Text excerpt.
--*--

However, one of the filters in where the otto fry had failed to restart  without me noticing for a while and by the time I managed to fix it which was the powerhead inside getting some filter floss on it, I had made an awful mess in the tank.
I first did a water change but then just bit the bullet, waited for the otto to reappear and straight next door he went.

So he is now in his new temporary or permanent home, yet to decide.
The otto was at first spooked by the higher flow as the tank is a tad overfiltered but I think he's getting the hang on things and learning where it's ok to hang himself upside down on the glass.
I think ottos are way tougher than one may think.

Well, here is him shiny self:







 
and a better glimpse of his new habitat. I love this brown play sand.


----------



## Greenfinger2 (2 Jul 2014)

Hi Science fiction, Glad all is ok well apart from the lighting unit  You were luck you did not damage more Put the loop in this time 
The Otto looks happy in his new home and feeding


----------



## sciencefiction (2 Jul 2014)

Thanks GF2. I was very lucky indeed. With so many cables around it's not impossible to have an accident but this time I took extra preventative measures and I blocked the holes in the cabinet so water can't drip from outside. It's always this stupid trickle filter and I was fiddling with it the other day for maintenance and I must have caused it then.

I hope the otto will be ok in the new tank. Time will tell. He tends to disappear in there because of the décor but comes back to the front glass often as usual.


----------



## sciencefiction (4 Jul 2014)

The otto seems to be doing ok but it doesn't get much zucchini anymore


----------



## Tim Harrison (4 Jul 2014)

That's some achievement...They've bred in my low-energy tank before but not a single offspring survived...


----------



## sciencefiction (4 Jul 2014)

Thanks Troi, I didn't do much at all.
The otto fry was really an easy one so far to be honest but I was lucky to have a diatom outbreak and he went for the zucchini immediately. Then green algae of some sort appeared on top of the diatoms  so he kept munching. And after moving all the shrimp to the 2nd tank I got a second diatom outbreak lol and he's in there now.  This little otto was really lucky as I hadn't seen so much diatoms in years [DOUBLEPOST=1404513807][/DOUBLEPOST]Can you spot the otto 
He does prefer algae on the glass now but at the very start he only seemed to eat the zucchini. He/she is so cute.


----------



## sciencefiction (11 Jul 2014)

--*--

Problems to work on.
a) List every poster's name and date heading in the otto thread, in the order they appear.
b) Duplicate the passage of the otto thread that begins at the words "So he is now" and stops after "on the glass.".

Material provided.
--*--

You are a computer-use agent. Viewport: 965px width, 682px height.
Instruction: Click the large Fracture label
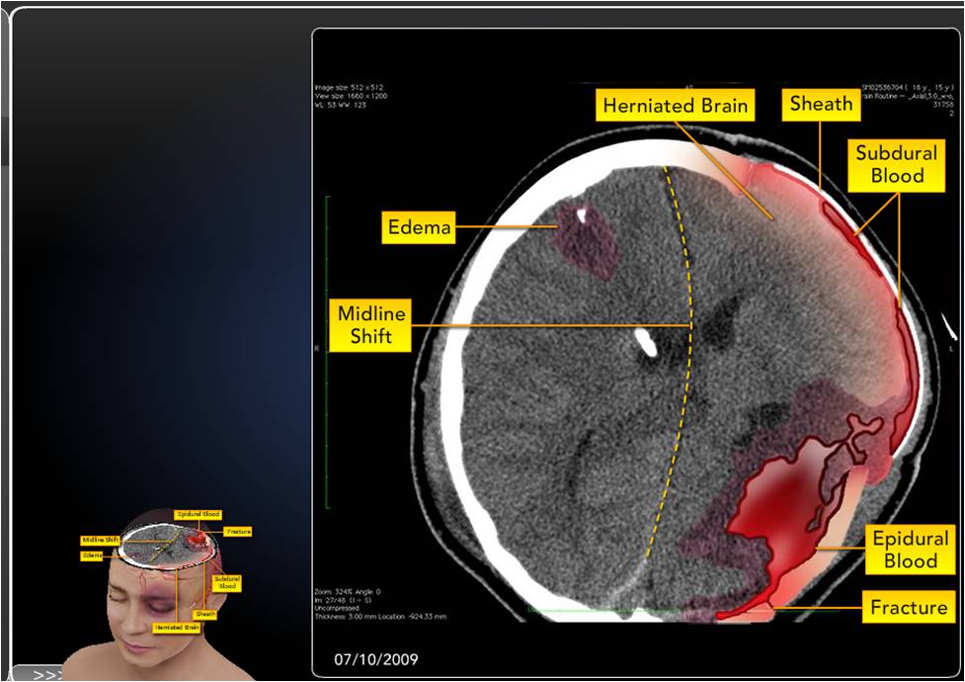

--*--

Solutions below.
a)
Greenfinger2 (2 Jul 2014)
sciencefiction (2 Jul 2014)
sciencefiction (4 Jul 2014)
Tim Harrison (4 Jul 2014)
sciencefiction (4 Jul 2014)
sciencefiction (11 Jul 2014)

b)
So he is now in his new temporary or permanent home, yet to decide.
The otto was at first spooked by the higher flow as the tank is a tad overfiltered but I think he's getting the hang on things and learning where it's ok to hang himself upside down on the glass.